GOAL OF THE EXERCISE: Of the lines below, write out exactly those from the line with "This screenshot has width=820, height=397." through the line with "Image resolution: width=790", both included, and skip the rest.

GIVEN RECORDS:
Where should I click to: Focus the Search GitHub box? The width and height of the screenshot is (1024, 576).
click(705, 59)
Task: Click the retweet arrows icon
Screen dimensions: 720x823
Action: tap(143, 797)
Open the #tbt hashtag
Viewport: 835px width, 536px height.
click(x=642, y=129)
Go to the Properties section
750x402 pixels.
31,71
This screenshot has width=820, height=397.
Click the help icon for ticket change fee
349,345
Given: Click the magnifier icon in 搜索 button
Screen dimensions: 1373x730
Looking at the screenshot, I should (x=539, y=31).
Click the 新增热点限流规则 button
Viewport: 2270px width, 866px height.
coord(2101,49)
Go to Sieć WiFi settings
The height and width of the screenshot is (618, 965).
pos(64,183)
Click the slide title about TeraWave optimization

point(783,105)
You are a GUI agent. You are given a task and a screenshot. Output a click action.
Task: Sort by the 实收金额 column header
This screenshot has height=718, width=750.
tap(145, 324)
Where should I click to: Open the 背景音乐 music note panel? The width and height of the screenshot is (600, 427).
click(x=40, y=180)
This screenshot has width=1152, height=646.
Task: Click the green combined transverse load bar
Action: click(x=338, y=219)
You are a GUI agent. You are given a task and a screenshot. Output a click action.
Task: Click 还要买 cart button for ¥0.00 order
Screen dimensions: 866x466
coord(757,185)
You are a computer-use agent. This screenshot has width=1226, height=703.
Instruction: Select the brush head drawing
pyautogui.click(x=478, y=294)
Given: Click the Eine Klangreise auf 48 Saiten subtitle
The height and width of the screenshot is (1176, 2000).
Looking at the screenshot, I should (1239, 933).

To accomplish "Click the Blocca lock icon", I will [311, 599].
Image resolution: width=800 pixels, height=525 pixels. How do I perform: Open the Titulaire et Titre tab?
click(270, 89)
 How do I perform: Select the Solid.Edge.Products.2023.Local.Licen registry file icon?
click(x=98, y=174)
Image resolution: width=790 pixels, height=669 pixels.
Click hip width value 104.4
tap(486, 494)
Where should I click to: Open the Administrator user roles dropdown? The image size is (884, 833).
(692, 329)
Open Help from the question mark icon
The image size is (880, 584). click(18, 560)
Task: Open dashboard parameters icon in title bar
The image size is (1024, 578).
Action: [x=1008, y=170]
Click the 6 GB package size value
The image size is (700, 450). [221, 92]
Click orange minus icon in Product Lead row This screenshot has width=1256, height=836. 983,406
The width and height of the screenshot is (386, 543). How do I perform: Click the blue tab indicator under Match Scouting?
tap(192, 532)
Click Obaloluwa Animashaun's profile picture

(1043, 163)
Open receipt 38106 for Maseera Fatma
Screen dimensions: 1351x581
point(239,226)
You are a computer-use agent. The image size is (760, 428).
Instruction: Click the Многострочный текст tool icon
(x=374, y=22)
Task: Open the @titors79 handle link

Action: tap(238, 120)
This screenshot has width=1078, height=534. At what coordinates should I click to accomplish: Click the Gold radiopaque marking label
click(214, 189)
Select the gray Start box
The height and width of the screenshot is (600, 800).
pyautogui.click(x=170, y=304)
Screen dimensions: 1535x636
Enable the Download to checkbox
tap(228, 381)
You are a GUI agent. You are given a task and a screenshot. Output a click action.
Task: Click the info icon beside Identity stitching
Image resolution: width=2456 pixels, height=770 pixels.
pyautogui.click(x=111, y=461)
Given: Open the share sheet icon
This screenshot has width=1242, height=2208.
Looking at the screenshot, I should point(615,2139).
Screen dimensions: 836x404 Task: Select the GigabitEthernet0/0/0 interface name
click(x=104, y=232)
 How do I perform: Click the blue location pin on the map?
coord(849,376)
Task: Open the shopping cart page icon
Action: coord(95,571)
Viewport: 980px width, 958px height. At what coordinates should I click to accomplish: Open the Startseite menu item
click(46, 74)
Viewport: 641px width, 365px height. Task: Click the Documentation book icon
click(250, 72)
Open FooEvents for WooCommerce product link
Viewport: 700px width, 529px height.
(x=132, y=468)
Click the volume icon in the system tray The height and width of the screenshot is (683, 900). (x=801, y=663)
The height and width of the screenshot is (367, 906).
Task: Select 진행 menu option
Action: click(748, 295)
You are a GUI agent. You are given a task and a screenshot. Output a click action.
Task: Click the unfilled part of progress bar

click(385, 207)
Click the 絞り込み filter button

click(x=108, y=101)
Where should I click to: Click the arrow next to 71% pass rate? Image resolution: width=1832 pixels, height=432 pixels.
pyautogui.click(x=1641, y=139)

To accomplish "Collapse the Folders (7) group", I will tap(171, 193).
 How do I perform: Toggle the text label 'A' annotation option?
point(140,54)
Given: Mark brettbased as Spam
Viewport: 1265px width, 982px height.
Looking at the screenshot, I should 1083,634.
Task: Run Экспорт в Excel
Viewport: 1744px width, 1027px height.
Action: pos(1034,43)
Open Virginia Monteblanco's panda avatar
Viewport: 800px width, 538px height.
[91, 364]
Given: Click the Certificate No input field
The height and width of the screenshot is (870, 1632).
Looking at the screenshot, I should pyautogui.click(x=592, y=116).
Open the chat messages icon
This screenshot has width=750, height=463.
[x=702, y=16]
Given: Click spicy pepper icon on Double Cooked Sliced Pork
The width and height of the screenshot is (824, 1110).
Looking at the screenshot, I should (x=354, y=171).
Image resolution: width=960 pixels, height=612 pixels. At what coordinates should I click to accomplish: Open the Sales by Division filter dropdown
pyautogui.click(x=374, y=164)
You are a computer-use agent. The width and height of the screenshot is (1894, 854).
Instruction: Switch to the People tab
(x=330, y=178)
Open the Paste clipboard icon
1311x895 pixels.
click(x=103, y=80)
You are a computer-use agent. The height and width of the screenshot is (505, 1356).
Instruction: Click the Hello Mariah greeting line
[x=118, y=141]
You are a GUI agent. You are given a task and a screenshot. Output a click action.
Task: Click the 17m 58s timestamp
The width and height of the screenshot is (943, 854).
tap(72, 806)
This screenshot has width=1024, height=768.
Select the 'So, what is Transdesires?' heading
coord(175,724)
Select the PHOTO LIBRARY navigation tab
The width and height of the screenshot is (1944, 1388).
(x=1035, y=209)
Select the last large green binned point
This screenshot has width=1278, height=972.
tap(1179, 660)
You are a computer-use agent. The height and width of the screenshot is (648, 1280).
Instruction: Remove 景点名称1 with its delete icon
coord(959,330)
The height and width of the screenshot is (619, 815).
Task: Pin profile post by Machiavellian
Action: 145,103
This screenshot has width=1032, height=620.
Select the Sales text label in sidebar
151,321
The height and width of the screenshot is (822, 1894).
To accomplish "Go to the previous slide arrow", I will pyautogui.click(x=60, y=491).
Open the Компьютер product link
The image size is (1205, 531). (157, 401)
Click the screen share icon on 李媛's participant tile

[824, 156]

ANSWER TO THE EXERCISE:
This screenshot has width=820, height=397.
Click the help icon for ticket change fee
349,345
Given: Click the magnifier icon in 搜索 button
Screen dimensions: 1373x730
Looking at the screenshot, I should (x=539, y=31).
Click the 新增热点限流规则 button
Viewport: 2270px width, 866px height.
coord(2101,49)
Go to Sieć WiFi settings
The height and width of the screenshot is (618, 965).
pos(64,183)
Click the slide title about TeraWave optimization

point(783,105)
You are a GUI agent. You are given a task and a screenshot. Output a click action.
Task: Sort by the 实收金额 column header
This screenshot has height=718, width=750.
tap(145, 324)
Where should I click to: Open the 背景音乐 music note panel? The width and height of the screenshot is (600, 427).
click(x=40, y=180)
This screenshot has width=1152, height=646.
Task: Click the green combined transverse load bar
Action: click(x=338, y=219)
You are a GUI agent. You are given a task and a screenshot. Output a click action.
Task: Click 还要买 cart button for ¥0.00 order
Screen dimensions: 866x466
coord(757,185)
You are a computer-use agent. This screenshot has width=1226, height=703.
Instruction: Select the brush head drawing
pyautogui.click(x=478, y=294)
Given: Click the Eine Klangreise auf 48 Saiten subtitle
The height and width of the screenshot is (1176, 2000).
Looking at the screenshot, I should (1239, 933).

To accomplish "Click the Blocca lock icon", I will [311, 599].
Image resolution: width=800 pixels, height=525 pixels. How do I perform: Open the Titulaire et Titre tab?
click(270, 89)
 How do I perform: Select the Solid.Edge.Products.2023.Local.Licen registry file icon?
click(x=98, y=174)
Image resolution: width=790 pixels, height=669 pixels.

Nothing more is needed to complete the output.